**PROBLEM REQUIREMENTS:**
Copy the lines from the one containing "The width and height of the screenshot is (847, 445)." through the one containing "pyautogui.click(x=379, y=64)", both included, and reproduce them verbatim.

**INPUT MATERIAL:**
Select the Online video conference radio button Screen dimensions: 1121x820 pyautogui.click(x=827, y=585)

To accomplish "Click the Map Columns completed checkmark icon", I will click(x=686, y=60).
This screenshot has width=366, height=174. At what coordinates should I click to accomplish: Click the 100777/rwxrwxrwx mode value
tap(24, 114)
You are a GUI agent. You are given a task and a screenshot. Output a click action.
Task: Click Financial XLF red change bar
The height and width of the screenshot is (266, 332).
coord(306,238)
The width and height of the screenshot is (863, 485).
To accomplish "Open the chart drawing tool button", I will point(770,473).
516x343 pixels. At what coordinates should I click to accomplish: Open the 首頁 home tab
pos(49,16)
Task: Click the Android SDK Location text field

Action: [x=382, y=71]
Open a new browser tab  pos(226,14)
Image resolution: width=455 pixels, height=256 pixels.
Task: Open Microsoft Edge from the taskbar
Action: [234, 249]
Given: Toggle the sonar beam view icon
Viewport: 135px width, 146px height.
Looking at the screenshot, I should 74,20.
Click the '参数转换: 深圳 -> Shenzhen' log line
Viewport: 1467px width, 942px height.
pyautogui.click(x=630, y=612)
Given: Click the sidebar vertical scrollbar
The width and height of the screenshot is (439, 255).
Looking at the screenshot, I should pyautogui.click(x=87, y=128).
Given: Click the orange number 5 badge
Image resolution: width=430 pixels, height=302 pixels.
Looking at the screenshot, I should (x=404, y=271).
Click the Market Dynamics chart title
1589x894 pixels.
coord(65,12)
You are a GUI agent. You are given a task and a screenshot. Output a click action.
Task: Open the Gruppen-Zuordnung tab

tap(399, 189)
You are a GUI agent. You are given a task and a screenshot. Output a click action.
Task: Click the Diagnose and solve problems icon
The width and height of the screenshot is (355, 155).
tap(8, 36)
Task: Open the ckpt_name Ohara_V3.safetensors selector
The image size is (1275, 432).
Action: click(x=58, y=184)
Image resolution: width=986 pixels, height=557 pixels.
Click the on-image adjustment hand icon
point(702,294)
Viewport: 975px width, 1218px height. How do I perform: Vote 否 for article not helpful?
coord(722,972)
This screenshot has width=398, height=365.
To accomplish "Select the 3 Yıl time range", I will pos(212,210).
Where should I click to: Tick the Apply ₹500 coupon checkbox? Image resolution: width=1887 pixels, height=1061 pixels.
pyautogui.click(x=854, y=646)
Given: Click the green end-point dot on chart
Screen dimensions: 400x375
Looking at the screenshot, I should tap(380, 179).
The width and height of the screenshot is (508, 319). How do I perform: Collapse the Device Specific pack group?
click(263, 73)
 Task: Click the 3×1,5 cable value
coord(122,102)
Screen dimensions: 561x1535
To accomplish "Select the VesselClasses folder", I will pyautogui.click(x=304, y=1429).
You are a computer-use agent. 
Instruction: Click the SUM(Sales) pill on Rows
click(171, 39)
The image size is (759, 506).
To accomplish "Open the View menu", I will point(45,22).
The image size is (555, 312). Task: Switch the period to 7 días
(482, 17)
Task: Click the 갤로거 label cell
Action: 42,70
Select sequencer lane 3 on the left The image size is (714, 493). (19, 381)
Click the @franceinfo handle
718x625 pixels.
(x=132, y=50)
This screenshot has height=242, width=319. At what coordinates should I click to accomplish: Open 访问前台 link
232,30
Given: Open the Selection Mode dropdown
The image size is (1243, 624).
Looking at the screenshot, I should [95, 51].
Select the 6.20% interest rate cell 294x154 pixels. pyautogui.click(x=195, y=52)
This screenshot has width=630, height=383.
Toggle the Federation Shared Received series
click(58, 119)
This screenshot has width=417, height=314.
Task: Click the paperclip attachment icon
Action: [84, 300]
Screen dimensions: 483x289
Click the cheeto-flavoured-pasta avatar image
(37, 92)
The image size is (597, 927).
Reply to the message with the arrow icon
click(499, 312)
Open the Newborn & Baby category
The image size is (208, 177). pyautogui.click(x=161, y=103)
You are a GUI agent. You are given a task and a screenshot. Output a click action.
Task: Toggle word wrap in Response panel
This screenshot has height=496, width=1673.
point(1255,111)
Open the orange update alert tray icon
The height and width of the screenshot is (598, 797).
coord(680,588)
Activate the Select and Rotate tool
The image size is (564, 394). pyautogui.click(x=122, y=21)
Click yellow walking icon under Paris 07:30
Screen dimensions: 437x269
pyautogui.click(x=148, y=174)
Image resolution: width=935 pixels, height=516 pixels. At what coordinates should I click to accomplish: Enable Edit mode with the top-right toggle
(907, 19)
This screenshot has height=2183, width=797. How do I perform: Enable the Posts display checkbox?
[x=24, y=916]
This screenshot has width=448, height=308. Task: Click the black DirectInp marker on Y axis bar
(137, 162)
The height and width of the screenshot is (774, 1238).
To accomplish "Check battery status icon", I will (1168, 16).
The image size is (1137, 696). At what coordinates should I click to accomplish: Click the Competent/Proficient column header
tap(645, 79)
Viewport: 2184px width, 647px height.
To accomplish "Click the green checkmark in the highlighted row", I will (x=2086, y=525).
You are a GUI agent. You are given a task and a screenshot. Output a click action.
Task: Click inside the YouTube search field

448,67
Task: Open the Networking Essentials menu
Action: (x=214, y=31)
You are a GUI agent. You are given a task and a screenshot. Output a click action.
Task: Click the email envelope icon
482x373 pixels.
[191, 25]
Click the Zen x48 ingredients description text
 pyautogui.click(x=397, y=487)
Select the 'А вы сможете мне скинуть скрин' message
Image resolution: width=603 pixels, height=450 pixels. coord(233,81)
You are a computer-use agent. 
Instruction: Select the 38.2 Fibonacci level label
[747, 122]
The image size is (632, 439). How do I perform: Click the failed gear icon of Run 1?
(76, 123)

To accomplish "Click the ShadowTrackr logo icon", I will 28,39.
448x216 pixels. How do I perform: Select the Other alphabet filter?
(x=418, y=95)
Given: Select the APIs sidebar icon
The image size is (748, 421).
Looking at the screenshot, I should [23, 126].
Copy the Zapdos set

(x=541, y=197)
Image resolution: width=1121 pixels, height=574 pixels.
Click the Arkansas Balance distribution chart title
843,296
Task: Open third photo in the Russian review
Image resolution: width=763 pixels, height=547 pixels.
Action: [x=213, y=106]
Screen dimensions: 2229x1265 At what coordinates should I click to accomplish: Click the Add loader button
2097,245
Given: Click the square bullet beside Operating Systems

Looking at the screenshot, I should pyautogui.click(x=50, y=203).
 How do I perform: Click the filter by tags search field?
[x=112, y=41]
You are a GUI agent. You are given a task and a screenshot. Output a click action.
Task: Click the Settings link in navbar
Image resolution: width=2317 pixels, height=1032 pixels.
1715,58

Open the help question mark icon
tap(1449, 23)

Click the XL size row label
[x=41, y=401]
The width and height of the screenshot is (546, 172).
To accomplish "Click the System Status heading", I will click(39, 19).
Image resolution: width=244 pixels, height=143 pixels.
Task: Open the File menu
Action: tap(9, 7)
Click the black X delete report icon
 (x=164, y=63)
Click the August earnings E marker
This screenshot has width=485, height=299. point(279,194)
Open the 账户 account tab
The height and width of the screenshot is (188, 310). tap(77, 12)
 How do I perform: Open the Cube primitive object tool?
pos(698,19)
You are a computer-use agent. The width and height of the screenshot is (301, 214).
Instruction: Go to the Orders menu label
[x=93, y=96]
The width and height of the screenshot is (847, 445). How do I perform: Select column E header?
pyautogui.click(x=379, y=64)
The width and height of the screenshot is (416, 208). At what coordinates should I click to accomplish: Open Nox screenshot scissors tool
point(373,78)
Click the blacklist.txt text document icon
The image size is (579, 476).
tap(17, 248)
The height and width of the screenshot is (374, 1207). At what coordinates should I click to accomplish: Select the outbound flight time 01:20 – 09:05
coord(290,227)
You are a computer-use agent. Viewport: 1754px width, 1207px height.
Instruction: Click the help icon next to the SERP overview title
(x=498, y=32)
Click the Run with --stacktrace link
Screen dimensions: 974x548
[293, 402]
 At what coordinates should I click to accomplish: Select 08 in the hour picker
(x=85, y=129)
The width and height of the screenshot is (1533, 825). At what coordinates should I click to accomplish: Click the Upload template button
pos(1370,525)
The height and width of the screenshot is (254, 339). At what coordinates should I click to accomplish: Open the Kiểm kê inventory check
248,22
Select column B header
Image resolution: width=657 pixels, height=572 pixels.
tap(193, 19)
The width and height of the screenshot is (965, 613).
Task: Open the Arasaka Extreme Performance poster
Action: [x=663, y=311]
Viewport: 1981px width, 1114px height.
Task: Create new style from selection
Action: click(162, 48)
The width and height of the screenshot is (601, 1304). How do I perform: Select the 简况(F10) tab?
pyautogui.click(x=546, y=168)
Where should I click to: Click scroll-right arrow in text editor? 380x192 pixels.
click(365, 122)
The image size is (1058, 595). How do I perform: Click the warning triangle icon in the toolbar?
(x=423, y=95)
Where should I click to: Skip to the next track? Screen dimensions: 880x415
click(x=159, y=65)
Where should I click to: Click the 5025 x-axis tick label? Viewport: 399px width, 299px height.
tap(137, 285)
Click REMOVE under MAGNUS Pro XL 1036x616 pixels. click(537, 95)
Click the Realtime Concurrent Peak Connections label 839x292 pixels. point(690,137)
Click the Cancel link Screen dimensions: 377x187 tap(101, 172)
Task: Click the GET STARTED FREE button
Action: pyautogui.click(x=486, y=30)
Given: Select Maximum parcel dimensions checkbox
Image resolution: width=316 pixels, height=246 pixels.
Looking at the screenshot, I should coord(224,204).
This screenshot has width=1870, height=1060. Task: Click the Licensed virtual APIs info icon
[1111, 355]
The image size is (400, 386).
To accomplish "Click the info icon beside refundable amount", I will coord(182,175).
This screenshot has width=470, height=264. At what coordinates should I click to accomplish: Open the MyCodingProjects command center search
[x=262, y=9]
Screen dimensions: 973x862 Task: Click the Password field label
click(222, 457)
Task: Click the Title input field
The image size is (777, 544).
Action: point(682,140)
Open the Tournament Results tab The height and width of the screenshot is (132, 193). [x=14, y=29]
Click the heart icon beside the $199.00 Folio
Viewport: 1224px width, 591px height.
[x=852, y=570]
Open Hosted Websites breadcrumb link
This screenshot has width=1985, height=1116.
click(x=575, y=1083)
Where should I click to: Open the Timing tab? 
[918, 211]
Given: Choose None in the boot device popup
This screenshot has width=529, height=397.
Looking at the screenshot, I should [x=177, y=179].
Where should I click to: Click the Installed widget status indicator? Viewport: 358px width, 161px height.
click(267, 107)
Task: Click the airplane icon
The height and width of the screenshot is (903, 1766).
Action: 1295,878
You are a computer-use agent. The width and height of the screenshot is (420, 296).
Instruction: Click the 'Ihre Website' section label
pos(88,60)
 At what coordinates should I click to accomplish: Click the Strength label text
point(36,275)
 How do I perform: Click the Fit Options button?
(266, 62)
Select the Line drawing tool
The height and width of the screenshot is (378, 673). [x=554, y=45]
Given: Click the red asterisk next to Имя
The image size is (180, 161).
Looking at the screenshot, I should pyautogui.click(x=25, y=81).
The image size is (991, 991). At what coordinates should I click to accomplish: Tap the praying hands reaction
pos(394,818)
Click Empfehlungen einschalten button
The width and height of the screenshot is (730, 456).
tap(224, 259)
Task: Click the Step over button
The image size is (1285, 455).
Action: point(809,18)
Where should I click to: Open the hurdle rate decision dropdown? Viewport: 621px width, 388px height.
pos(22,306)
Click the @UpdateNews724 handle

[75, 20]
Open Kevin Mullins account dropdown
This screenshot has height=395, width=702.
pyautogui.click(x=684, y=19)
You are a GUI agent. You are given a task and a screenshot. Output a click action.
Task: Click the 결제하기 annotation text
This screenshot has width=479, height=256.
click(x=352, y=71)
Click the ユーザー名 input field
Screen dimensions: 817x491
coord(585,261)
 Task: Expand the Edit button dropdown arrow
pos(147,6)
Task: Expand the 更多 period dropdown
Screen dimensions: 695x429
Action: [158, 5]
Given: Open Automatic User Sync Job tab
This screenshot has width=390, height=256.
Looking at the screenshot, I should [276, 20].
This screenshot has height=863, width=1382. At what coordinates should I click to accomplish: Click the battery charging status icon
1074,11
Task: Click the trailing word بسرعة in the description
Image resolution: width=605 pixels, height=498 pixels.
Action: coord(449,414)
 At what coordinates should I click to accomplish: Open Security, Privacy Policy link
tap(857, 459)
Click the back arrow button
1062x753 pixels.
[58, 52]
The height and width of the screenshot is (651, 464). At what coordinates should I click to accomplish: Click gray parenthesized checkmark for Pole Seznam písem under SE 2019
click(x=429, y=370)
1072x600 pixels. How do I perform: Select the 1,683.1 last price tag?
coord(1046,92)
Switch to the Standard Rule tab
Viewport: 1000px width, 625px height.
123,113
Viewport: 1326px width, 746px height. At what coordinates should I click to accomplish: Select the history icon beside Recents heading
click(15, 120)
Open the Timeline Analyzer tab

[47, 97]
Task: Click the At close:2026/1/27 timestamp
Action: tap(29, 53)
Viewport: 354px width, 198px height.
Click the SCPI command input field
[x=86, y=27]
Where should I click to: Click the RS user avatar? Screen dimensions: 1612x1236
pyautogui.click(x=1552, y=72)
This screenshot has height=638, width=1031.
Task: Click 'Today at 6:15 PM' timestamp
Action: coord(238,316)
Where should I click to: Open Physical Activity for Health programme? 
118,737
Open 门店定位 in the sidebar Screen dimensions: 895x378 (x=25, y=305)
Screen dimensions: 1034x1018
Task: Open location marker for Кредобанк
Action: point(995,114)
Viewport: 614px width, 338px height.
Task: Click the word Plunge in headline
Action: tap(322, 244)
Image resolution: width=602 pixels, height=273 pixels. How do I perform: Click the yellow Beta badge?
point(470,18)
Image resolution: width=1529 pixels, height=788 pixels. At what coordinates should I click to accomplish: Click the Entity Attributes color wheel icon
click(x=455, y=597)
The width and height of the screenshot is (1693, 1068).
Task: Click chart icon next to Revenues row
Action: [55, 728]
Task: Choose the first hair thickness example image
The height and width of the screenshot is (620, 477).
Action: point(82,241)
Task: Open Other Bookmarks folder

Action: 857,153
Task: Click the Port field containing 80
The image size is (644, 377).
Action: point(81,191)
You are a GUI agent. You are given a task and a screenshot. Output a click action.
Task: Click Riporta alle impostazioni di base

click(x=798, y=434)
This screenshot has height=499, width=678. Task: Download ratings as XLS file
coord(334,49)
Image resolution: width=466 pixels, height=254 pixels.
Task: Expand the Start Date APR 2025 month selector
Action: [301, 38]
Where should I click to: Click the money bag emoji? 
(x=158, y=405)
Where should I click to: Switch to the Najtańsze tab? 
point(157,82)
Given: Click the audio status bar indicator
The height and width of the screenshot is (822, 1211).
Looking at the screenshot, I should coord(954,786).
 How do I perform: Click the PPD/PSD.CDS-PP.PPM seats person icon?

**FULL RESPONSE:**
The width and height of the screenshot is (847, 445). How do I perform: Select column E header?
pyautogui.click(x=379, y=64)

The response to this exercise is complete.